There is also the weight and energy consumption to consider.
People may be better off gluing a small bead to one side of a flip dot display. =)
Fantastic effort, but oddly and almost shockingly archaic. This is seriously the way the problem is being solved? Why isn’t it microelectronics or MEMS? If we can print 3μm OLED pixels surely there’s a way to lift a discrete 1.6mm dot, especially with that huge 2.5mm spacing. Even adjacent dots ought to be no big deal. Maybe a haptic kludge or grid of air pressure nozzles?
I have a personal theory of invention that states: “If you thought of it, someone else thought of it.” I’ll go have a look…

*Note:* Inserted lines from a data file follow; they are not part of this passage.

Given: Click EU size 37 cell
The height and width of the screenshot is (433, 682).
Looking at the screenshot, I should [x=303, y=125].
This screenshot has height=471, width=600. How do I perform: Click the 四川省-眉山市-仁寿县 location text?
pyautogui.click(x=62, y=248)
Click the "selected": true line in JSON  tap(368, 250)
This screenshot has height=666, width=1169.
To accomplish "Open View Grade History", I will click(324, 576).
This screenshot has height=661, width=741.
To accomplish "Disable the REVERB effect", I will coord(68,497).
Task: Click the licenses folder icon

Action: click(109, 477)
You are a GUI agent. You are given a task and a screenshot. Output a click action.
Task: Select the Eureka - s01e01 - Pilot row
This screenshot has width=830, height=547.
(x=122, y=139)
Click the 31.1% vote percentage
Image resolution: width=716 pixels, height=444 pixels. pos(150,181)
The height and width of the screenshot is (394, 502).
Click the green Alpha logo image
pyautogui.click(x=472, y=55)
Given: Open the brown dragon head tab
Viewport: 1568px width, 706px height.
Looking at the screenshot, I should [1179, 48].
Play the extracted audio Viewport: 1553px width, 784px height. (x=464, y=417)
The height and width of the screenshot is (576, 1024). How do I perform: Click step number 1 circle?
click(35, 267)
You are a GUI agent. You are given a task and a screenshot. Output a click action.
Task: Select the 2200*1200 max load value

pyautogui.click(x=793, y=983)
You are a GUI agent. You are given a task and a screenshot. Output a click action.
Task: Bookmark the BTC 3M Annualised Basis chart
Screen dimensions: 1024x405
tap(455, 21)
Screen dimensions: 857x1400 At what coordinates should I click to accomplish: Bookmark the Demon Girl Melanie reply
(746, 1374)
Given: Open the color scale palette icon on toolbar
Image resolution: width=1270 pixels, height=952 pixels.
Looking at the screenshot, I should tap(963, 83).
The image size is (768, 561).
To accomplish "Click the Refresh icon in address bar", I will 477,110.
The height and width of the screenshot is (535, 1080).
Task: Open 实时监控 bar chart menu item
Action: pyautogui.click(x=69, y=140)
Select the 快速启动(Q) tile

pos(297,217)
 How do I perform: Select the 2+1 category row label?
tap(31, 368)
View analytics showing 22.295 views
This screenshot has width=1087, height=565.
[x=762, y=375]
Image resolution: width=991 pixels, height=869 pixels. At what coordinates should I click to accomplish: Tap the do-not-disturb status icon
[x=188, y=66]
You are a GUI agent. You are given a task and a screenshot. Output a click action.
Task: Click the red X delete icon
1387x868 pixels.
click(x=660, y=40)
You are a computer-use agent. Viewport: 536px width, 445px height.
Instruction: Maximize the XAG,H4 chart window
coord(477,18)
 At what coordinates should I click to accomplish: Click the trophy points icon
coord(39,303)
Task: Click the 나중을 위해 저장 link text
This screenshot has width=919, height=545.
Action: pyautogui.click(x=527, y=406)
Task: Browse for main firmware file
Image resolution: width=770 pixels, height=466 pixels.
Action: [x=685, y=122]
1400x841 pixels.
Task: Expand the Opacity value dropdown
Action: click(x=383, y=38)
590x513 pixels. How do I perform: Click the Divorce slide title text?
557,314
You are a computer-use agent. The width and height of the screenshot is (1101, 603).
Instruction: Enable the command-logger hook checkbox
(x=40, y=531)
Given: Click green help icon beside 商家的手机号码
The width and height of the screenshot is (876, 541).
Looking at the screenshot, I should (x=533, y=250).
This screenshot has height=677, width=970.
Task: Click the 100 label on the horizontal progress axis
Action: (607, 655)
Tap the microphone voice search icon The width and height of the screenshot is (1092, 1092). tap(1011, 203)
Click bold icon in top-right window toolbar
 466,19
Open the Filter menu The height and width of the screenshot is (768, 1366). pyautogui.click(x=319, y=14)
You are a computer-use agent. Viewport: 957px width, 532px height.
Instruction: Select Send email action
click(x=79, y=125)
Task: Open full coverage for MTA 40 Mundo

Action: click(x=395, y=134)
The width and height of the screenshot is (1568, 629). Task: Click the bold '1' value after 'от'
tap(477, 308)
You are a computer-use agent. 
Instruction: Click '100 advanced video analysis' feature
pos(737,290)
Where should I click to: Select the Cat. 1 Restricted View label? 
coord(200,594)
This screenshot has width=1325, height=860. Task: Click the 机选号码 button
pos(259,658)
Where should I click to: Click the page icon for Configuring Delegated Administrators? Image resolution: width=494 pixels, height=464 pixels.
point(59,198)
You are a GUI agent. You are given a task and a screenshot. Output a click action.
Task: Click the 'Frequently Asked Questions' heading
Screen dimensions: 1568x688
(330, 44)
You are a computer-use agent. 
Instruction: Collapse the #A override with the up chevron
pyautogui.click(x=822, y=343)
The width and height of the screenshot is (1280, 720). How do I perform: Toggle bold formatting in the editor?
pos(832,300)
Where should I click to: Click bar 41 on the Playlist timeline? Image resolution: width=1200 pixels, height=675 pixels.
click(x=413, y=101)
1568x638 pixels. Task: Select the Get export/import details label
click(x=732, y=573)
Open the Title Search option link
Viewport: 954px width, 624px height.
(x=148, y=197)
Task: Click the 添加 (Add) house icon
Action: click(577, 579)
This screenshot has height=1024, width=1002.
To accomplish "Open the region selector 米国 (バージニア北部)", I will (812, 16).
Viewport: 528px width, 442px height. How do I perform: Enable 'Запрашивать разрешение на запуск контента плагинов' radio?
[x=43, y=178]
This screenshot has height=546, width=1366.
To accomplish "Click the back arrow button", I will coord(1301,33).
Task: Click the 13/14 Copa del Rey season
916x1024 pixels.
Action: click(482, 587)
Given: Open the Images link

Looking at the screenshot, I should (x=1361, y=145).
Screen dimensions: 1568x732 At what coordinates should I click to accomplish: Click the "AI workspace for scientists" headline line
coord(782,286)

OK, an hour later, what about this Dot Pad? “Dot actuator” is micro mechanical? Looks like almost a product. Dig the groovy scroll-in-place presentation, wtf.
I was thinking if the dots need individual actuators. I'm old enough to remember dot-matrix printers; take the print head but put slightly beefier pins on it, move it left and right and use it to push metal spheres up in a hour-glass shaped cavity, with springy walls in the center section.
Obvious problems: how do you reset the spheres? And wear issues.
Edit: You could replace the hourglass throat with a plug valve (shared between pins). Print head comes along, turns the valve open, pushes the necessary balls up, closes valve, moves to next column. Needs more mechanics per cell, though.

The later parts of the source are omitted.